Japan is considering loosening the rules for using force against foreign balloons that have been seen flying over the country in recent years, according to the nation’s defense ministry. Under the current regulations, the Japan Self-Defense Forces (SDF) are only authorized to shoot down foreign objects in self-defense or in times of emergency, reported Japanese broadcaster NHK.
At a meeting on February 15, the ministry proposed that Japan’s military be allowed to use weapons against intrusive objects, as the SDF law allows for “necessary measures” to be taken against foreign aircraft that intrude Japan’s airspace. Defense Minister Yasukazu Hamada also declared on February 14 that the military can take necessary measures to bring down foreign balloons violating Japan’s airspace in order to protect the country’s citizens. Hamada said the military would be allowed to use weapons, including air-to-air missiles, against foreign balloons in accordance with the SDF law.
The recent downing of a Chinese surveillance balloon by the U.S. military has brought attention to the fact that similar objects had been spotted flying over Japan in previous years. On Tuesday, the Japanese defense ministry said that unidentified flying objects seen in Japan between 2019 and 2021 are “strongly presumed” to be unmanned reconnaissance balloons flown by China. Tokyo contacted Beijing to verify the incidents and demanded that such incursions never occur again. The Chinese foreign ministry acknowledged Japan’s claims, adding that “Japan needs to be objective and impartial” on the matter.

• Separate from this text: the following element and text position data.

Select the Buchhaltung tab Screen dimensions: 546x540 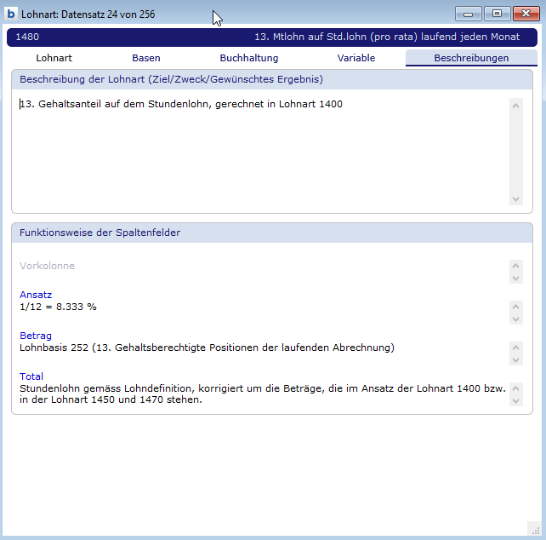[x=249, y=58]
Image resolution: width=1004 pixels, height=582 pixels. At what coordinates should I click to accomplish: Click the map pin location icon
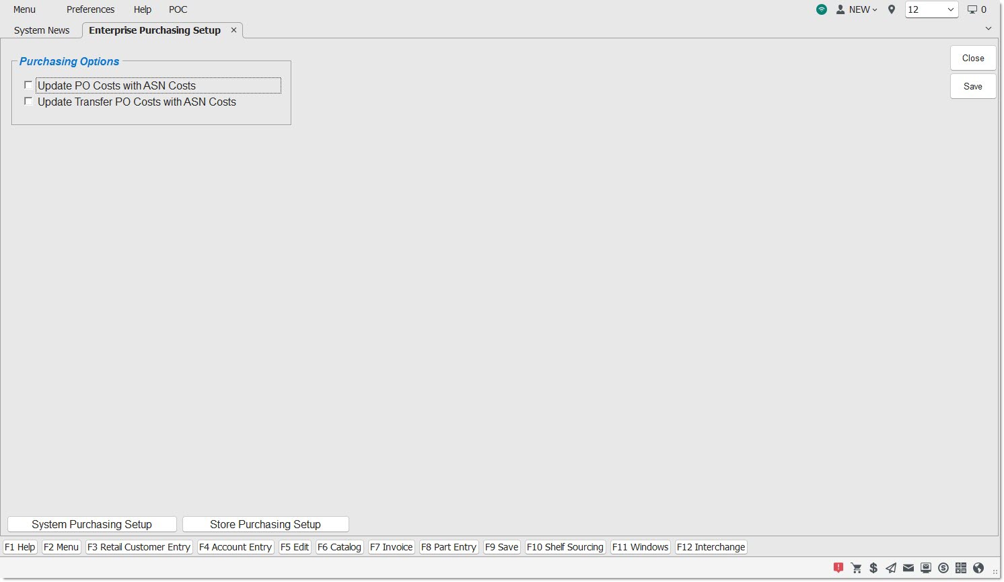click(x=892, y=9)
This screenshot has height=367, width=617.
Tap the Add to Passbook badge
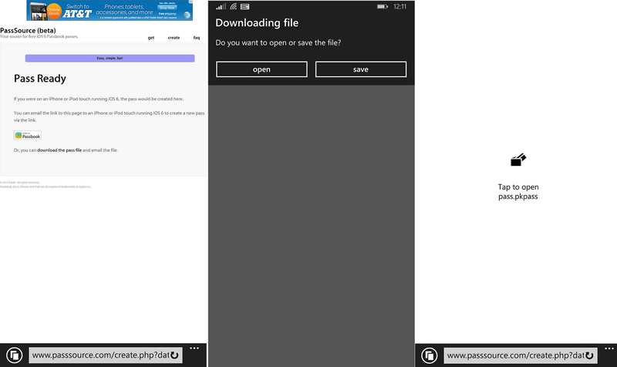tap(28, 135)
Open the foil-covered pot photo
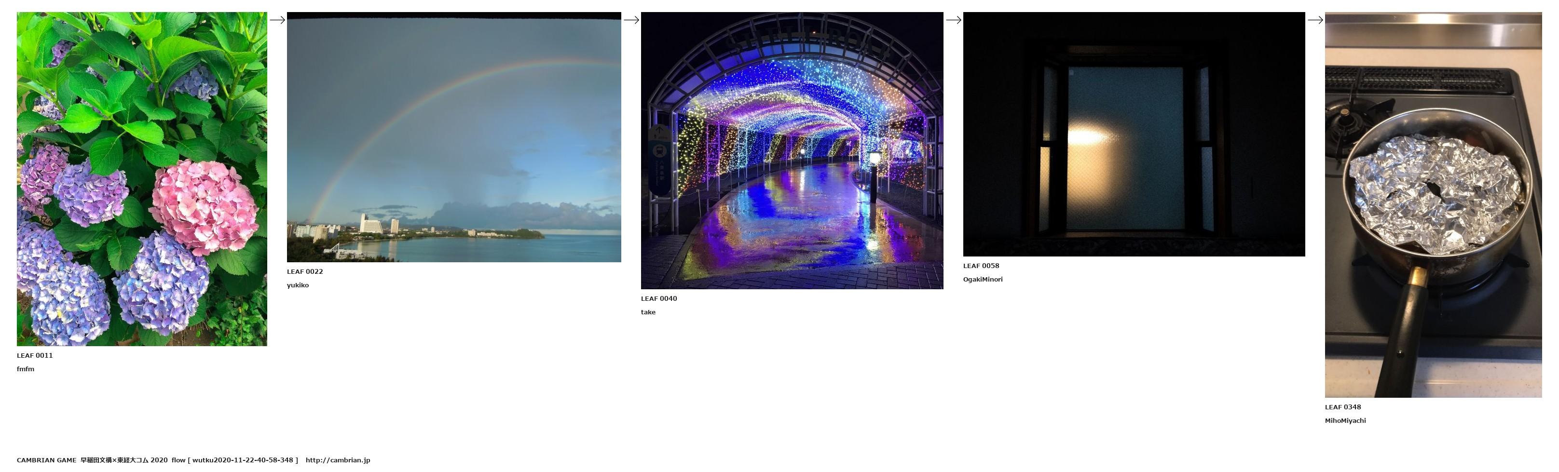 1433,205
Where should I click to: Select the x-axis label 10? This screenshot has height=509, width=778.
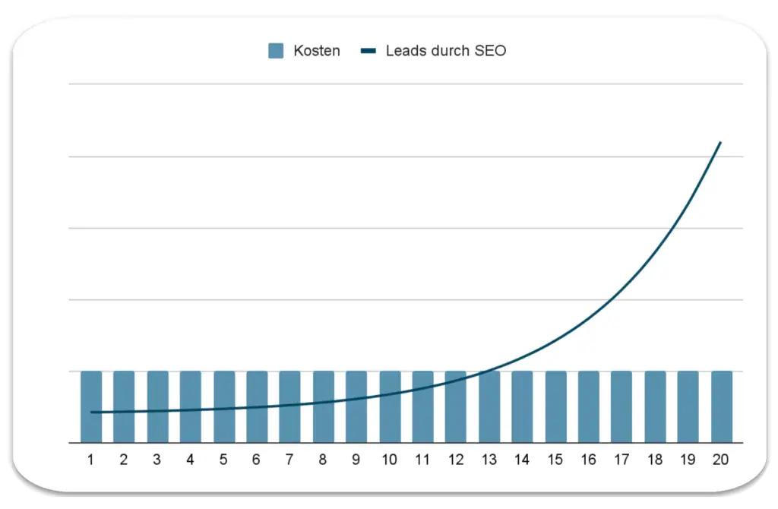389,460
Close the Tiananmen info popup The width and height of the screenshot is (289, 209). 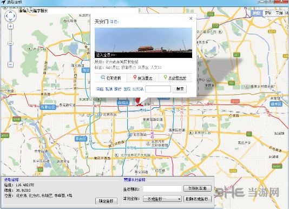pos(191,18)
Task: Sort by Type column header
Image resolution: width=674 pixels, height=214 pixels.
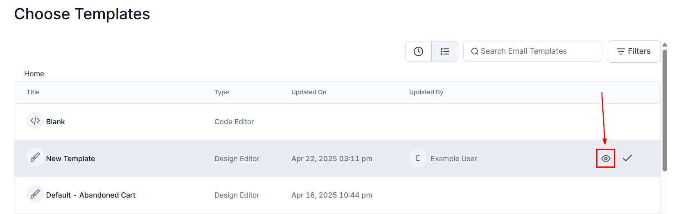Action: [221, 92]
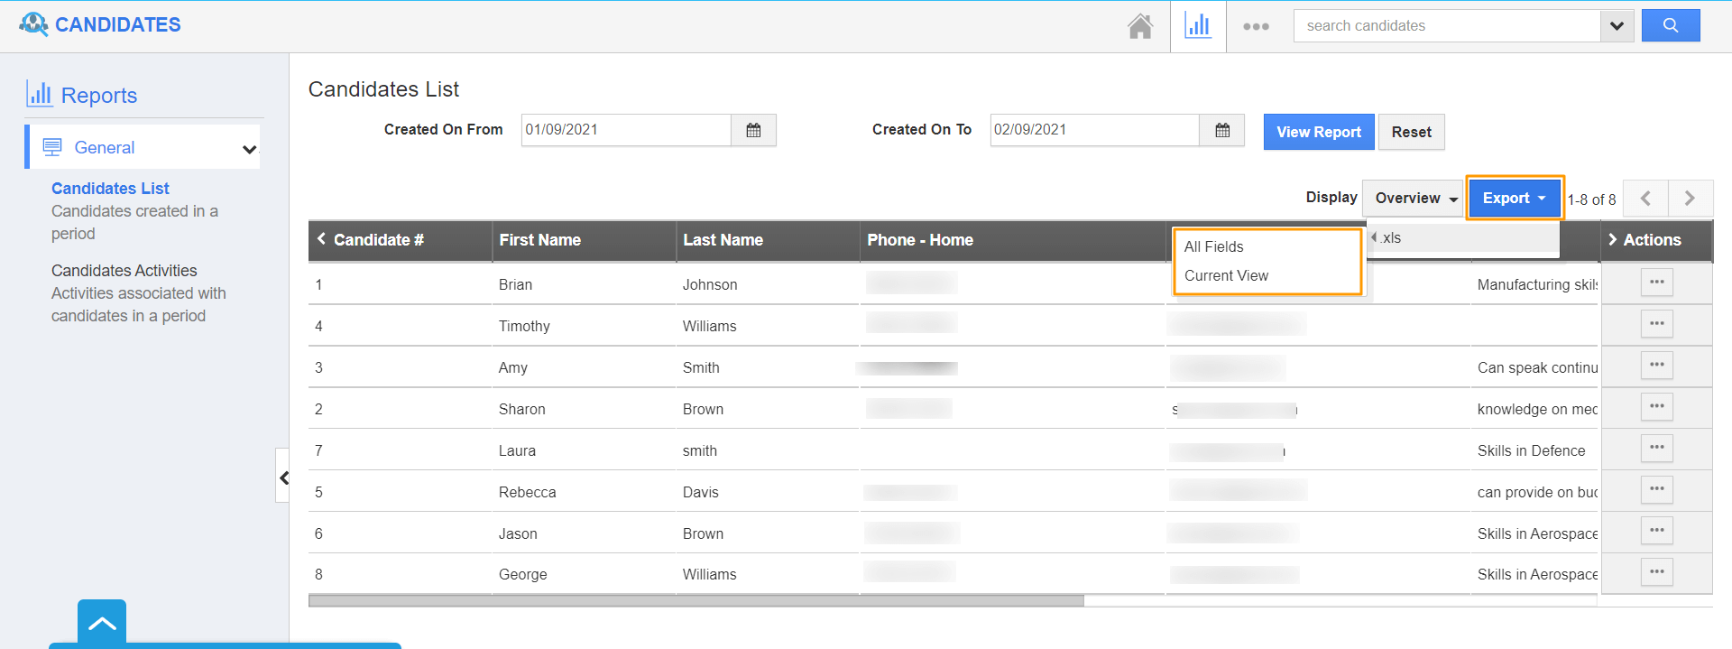Open the Candidates Activities report link
Screen dimensions: 1732x649
click(124, 271)
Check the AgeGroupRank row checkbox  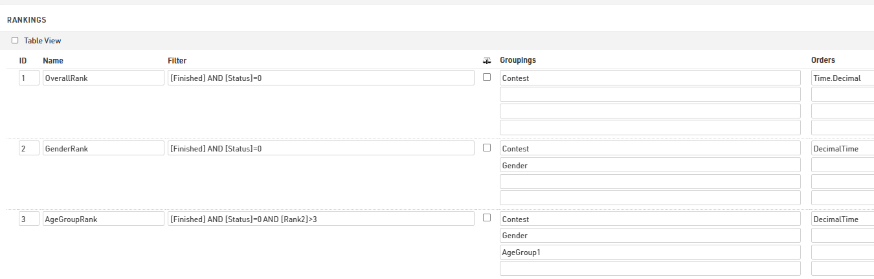click(487, 218)
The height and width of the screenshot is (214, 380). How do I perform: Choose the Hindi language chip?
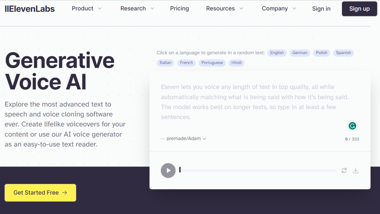coord(236,63)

Taiwan also claimed to have detected Chinese balloons flying over the self-ruled island last year and vowed to take appropriate measures against new threats, including shooting them down, based on the level of concern.
Defense Minister Hamada also announced on Tuesday that Japan plans to bulk-order Tomahawk cruise missiles from the United States by March next year as it begins its rapid military build-up. The ship-launched version of the munition, which can fly more than 621 miles, would have enough range to hit targets inside China. Japan’s latest defense budget, which will be 25% higher than last year, includes $1.6 billion to buy cruise missiles, part of its biggest military build-up since World War II.
Japan’s move is widely seen as a departure from its post-war constitution, which renounces war or the use of force in settling international disputes. However, Prime Minister Fumio Kishida said that Japan would maintain its exclusively defense-oriented policy, which states that defensive force could only be used in the event of an attack.